# Input data
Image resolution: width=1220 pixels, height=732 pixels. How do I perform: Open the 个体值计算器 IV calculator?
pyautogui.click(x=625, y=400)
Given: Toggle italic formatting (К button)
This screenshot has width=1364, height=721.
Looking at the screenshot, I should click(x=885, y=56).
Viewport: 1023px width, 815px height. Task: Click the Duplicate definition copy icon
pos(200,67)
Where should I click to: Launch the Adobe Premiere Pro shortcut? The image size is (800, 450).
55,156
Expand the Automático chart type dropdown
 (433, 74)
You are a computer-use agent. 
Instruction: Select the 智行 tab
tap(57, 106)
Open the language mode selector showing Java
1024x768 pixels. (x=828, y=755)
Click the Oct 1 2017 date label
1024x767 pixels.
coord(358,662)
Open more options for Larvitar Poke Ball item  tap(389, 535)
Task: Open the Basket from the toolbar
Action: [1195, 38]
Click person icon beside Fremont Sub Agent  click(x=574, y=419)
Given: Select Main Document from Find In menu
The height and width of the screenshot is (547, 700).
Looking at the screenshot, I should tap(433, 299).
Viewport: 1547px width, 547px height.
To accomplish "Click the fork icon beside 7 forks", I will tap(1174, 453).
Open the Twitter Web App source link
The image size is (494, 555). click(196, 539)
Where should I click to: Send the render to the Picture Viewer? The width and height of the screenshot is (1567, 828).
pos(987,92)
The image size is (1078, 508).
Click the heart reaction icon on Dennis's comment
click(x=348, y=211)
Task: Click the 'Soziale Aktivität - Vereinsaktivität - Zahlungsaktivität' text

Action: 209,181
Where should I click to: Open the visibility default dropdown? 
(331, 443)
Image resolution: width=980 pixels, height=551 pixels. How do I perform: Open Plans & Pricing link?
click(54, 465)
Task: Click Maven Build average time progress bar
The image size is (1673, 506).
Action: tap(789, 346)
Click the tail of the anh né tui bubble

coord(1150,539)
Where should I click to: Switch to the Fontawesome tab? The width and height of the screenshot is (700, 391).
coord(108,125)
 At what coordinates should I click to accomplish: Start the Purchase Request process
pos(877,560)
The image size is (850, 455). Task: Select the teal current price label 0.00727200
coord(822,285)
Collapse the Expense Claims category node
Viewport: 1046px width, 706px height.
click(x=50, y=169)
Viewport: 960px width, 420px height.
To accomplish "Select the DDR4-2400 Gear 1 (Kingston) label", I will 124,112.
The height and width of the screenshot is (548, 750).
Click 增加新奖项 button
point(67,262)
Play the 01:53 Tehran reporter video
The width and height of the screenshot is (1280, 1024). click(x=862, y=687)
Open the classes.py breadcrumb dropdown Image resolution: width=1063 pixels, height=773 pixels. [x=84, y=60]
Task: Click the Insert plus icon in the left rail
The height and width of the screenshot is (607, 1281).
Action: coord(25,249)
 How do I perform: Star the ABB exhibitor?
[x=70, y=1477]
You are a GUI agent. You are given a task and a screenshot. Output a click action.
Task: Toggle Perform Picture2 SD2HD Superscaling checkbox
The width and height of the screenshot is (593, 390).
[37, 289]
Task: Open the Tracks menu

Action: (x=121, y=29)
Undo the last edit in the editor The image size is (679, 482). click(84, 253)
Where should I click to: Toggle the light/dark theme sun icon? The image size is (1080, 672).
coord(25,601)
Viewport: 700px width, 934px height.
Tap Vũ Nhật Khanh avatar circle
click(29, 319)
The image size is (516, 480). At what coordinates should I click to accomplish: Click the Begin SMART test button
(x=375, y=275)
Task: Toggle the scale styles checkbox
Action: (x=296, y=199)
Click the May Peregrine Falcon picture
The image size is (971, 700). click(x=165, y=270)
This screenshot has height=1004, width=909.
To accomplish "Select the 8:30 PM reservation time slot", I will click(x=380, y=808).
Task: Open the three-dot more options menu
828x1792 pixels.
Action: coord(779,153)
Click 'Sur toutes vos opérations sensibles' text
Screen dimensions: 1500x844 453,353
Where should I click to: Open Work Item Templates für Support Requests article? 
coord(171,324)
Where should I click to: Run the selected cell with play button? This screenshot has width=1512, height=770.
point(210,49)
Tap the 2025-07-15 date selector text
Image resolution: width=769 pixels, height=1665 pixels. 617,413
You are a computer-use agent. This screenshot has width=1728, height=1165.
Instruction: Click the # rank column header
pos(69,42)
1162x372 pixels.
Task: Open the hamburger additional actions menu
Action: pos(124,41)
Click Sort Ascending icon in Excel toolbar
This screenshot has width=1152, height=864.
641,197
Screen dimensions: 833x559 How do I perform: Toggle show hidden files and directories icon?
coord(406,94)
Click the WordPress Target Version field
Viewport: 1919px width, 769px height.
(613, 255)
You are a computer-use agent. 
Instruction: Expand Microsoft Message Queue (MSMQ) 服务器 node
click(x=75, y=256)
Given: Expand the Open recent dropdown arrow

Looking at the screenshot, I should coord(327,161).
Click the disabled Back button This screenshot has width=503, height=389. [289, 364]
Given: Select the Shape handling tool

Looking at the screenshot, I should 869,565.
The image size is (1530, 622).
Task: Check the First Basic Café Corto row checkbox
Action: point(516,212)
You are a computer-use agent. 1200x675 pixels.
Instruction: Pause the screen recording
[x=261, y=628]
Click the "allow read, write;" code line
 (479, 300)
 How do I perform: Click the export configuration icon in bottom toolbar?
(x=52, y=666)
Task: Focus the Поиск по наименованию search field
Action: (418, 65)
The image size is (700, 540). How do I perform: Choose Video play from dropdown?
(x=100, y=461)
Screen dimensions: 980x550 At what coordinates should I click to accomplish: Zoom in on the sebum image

# Work item
Would you count the lines in the data that include the word "computer" and reply with only the number?

# Output of the task
4